Intervention du Premier ministre lors de la « 61e session nationale de l’Institut des hautes études de la défense nationale » le 6 février 2009

Mesdames et Messieurs les Parlementaires,

Messieurs les officiers généraux,

Mesdames et Messieurs les auditeurs,

C’est évidemment avec un plaisir renouvelé que j’accueille cette 61ème session de l’IHEDN, et je voudrais directement vous dire au fond, dans quel état d’esprit je voudrais m’adresser à vous, en formulant devant vous une conviction qui est pour moi très ancienne : je pense que le visage de notre nation dépend très largement de sa politique étrangère et de défense.

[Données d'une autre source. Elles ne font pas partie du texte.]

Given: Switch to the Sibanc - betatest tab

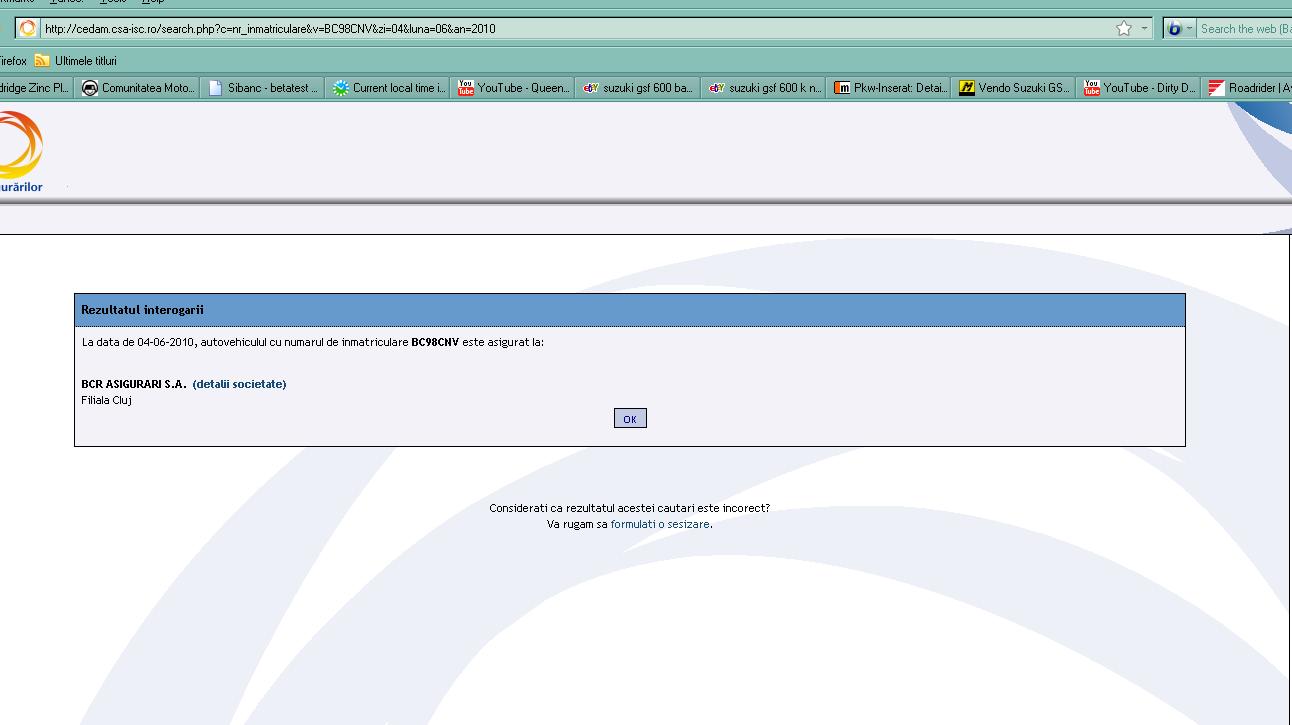Looking at the screenshot, I should point(264,88).
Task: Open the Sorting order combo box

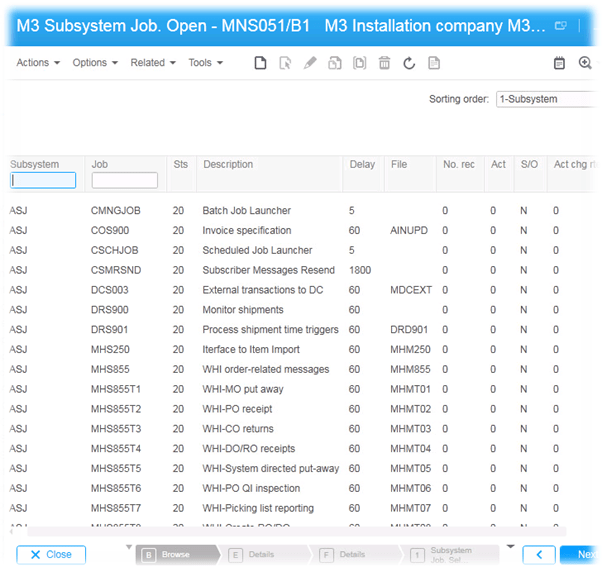Action: pyautogui.click(x=547, y=99)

Quand notre pays est rayonnant, quand il est respecté hors de ses frontières, alors il est sûr de lui-même et il est ouvert sur l’avenir ; quand en revanche, il est paralysé ou qu’il est écarté des affaires du monde, alors, il verse dans les querelles internes et dans le déclin.

Cet acte de foi en faveur d’une France ouverte sur les desseins du monde, je l’oppose à un double risque que fait peser aujourd’hui sur nous la crise économique et financière actuelle : le risque de céder au vertige du protectionnisme ou celui de basculer dans la peur de l’avenir.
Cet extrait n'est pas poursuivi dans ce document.